• _WHAT THE EXERCISE ASKS_
Exactly the lines from the one with "The height and" through the end of the data below must be set down, and no pictures with them.

• _Dataset entries_
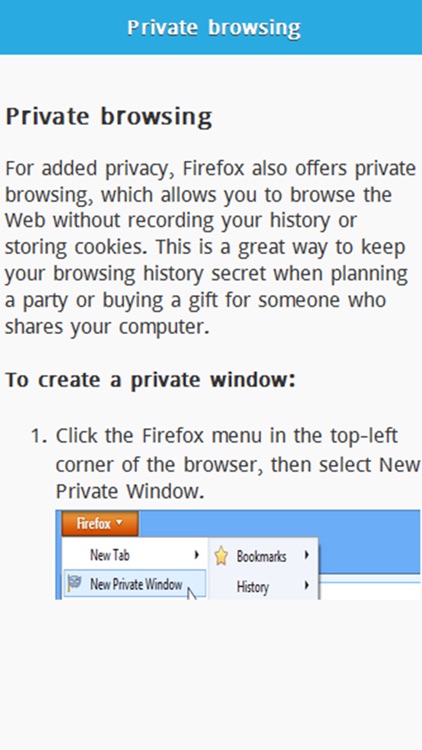This screenshot has height=750, width=422.
Task: Click the Bookmarks star icon
Action: pyautogui.click(x=221, y=556)
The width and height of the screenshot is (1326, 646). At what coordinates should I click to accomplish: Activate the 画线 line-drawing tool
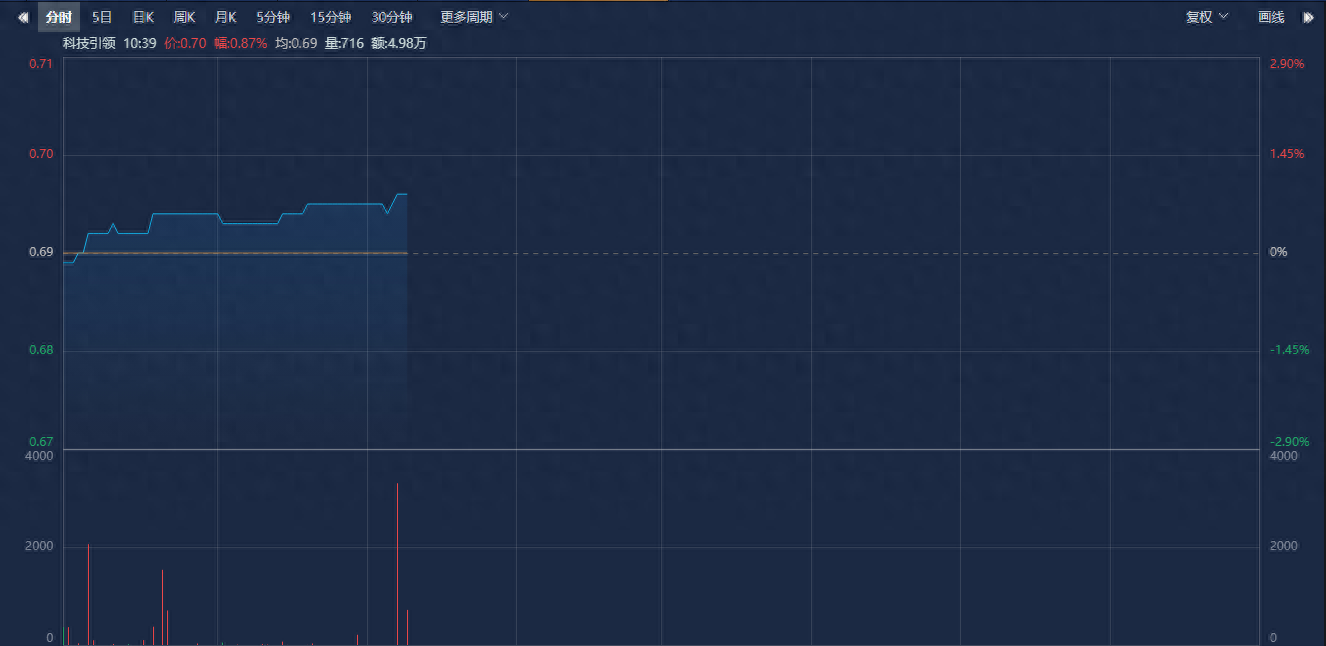1270,17
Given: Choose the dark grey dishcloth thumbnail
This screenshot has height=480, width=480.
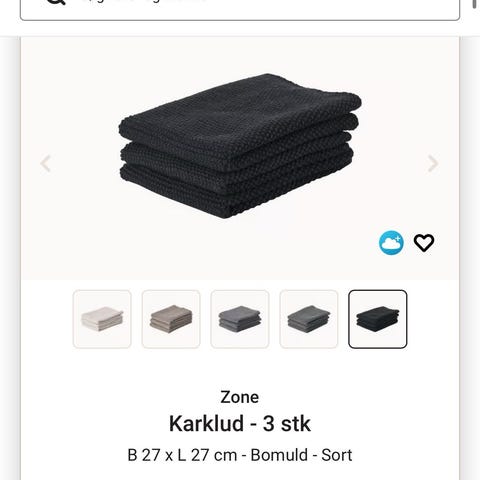Looking at the screenshot, I should click(x=309, y=319).
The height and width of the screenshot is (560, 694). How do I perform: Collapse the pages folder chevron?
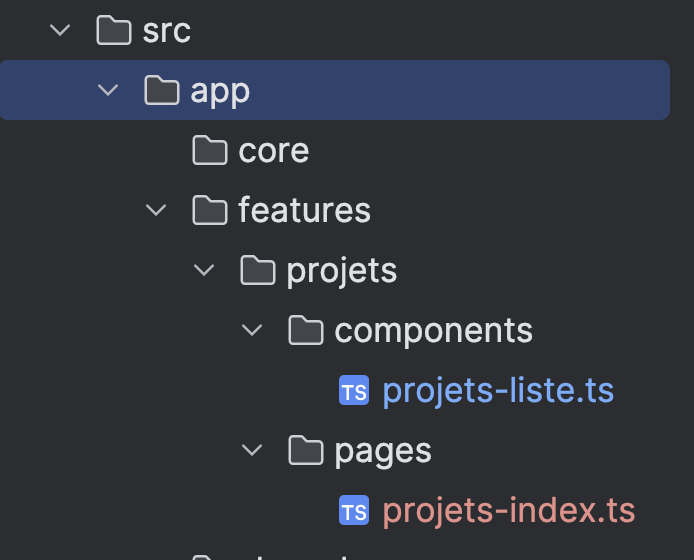click(252, 451)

• _YOUR SOLUTION_
The height and width of the screenshot is (560, 694). How do I perform: Collapse the pages folder chevron?
click(252, 451)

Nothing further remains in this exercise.